START SOURCE RECORDS

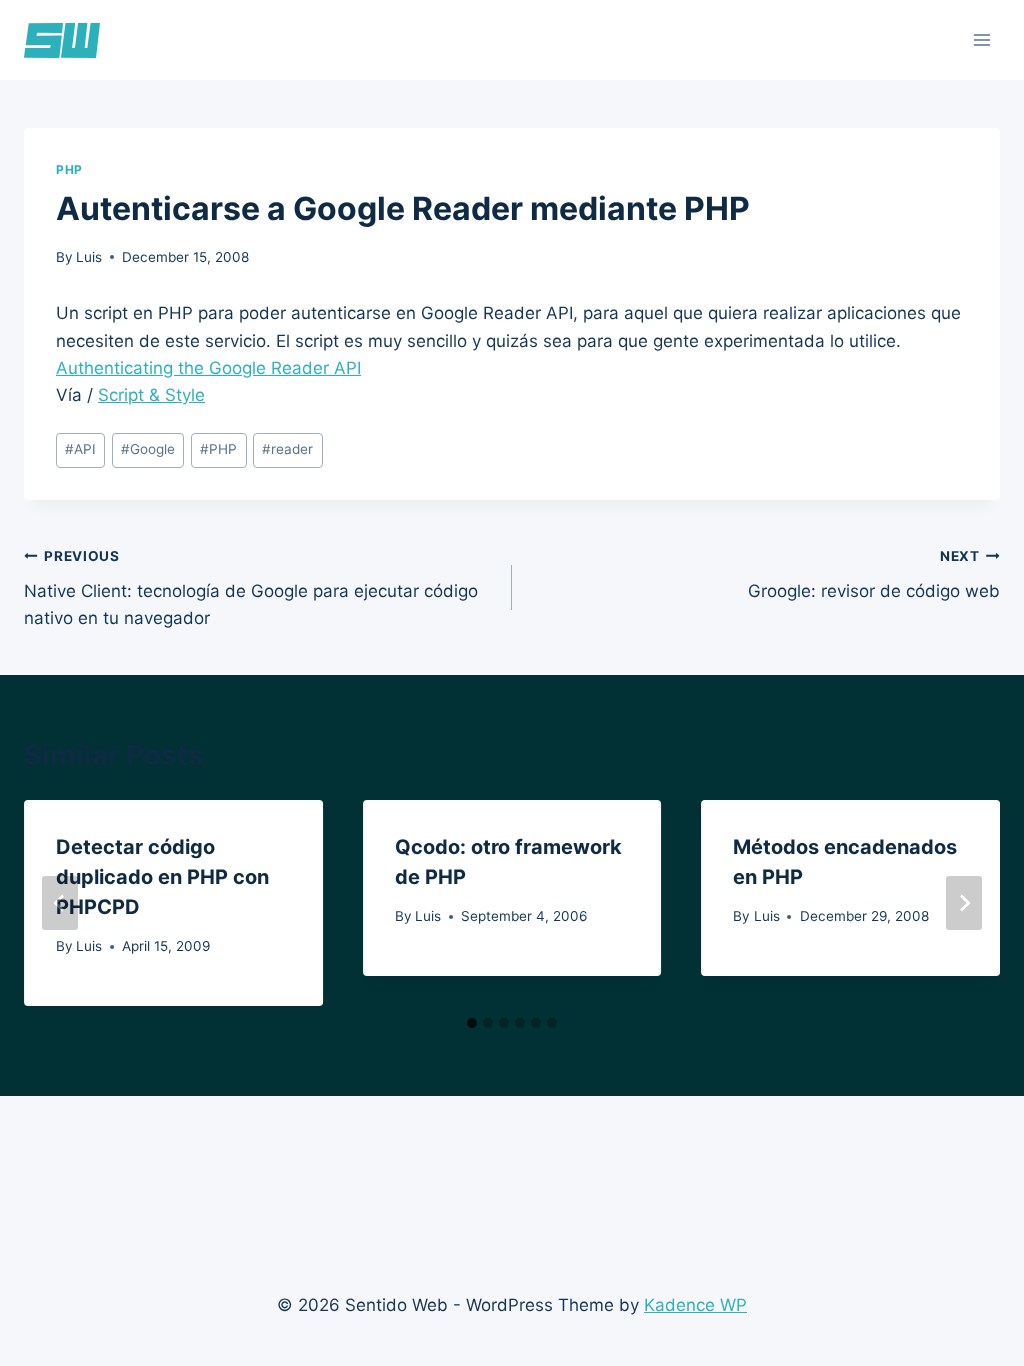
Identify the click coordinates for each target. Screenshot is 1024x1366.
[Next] (964, 903)
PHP (69, 169)
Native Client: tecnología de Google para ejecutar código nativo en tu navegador (251, 588)
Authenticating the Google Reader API (208, 368)
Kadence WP (695, 1305)
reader (287, 449)
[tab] (472, 1023)
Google (148, 449)
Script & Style (151, 395)
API (80, 449)
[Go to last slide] (60, 903)
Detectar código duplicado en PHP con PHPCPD (162, 877)
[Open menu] (981, 39)
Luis (89, 257)
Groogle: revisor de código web (874, 574)
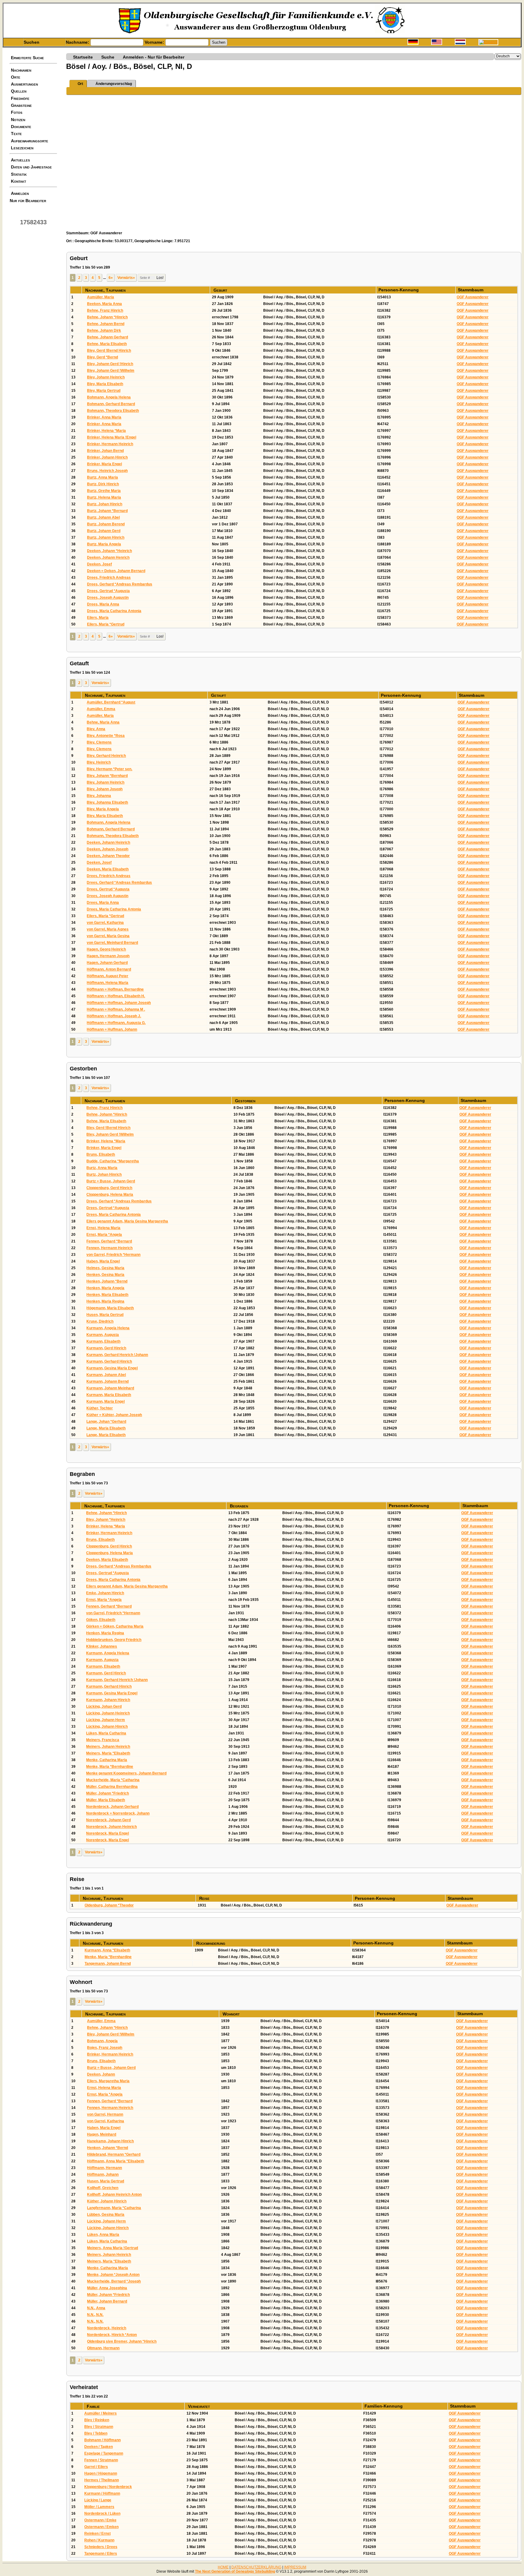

END SOURCE RECORDS

• **BRIEF**: Copy the lines from the entries above in which the word "Google" appears.

• **SOLVED EXERCISE**:
Native Client: tecnología de Google para ejecutar código nativo en tu navegador (251, 588)
Authenticating the Google Reader API (208, 368)
Google (148, 449)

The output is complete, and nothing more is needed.